------ PASSAGE FOURNI
Il envoya des brigades de jeunes réparer et nettoyer les rues et les places. Chaque jour il organisait des spectacles dans différentes parties de la ville. Des équipes de secours ambulantes donnaient des soins médicaux gratuits et contrôlaient la tension des passants. On tenait de grands rassemblements en plein air en faveur des candidats du Frente. Par ses affiches, ses voitures à haut-parleurs, ses innombrables imprimés, ses meetings, etc., le Front semblait éclipser les efforts publicitaires des autres partis.
Les observateurs de l’extérieur s’étonnaient. Le peuple uruguayen, las des difficultés des dernières années, allait-il voter en faveur du front catholique gauchiste ? Les élections allaient-elles se dérouler paisiblement ? Les terroristes du Frente Amplio avaient en effet déclaré qu’ils étaient déterminés à gagner, par la force s’il le fallait.
Les élections
Enfin, ce fut le jour des élections. Le dimanche 28 novembre, le jour se leva clair et ensoleillé, mais l’atmosphère était chargée d’électricité. Pour la première fois, le vote était obligatoire ; on s’attendait donc à une affluence record.
------------
------ INFORMATIONS FOURNIES
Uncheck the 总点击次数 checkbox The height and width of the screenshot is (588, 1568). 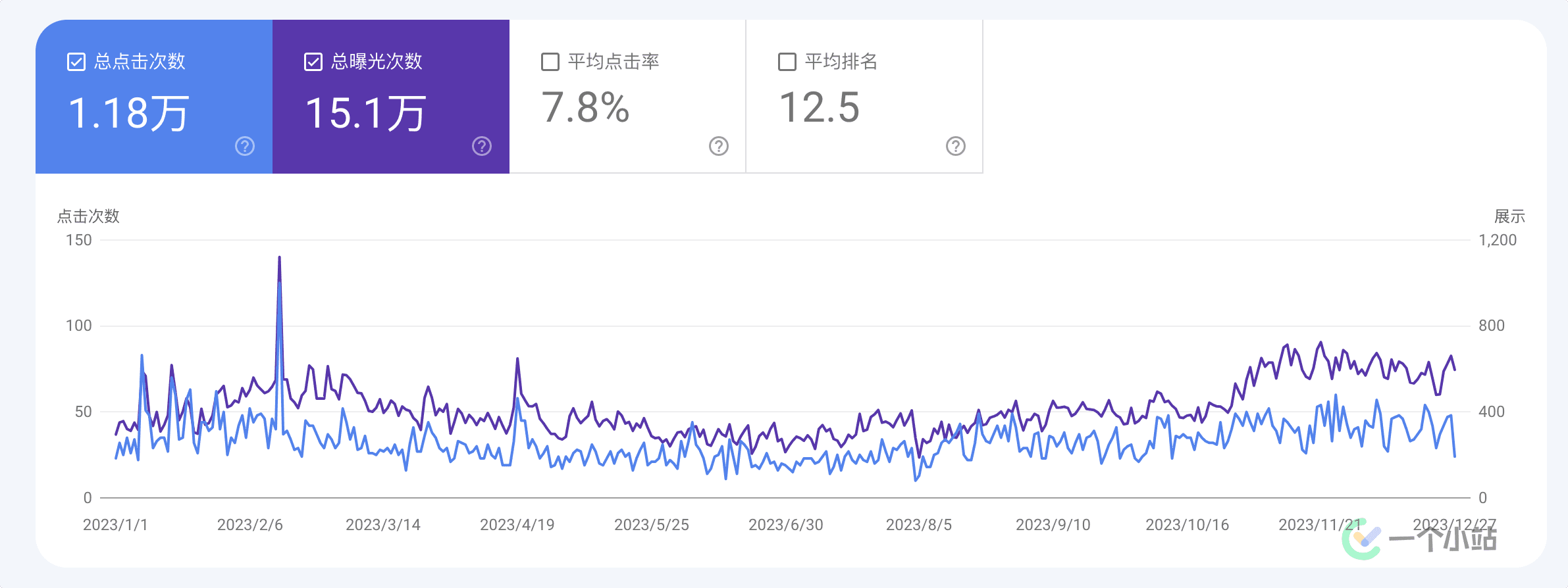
------------
• PROBLÈME 1
Recopiez tout le passage fourni depuis « Il envoya des » jusqu'à « des autres partis. ».
• PROBLÈME 2
D'après le passage fourni, quel jour les élections ont-elles eu lieu ?

• VOTRE RÉPONSE 1
Il envoya des brigades de jeunes réparer et nettoyer les rues et les places. Chaque jour il organisait des spectacles dans différentes parties de la ville. Des équipes de secours ambulantes donnaient des soins médicaux gratuits et contrôlaient la tension des passants. On tenait de grands rassemblements en plein air en faveur des candidats du Frente. Par ses affiches, ses voitures à haut-parleurs, ses innombrables imprimés, ses meetings, etc., le Front semblait éclipser les efforts publicitaires des autres partis.

• VOTRE RÉPONSE 2
Le dimanche 28 novembre.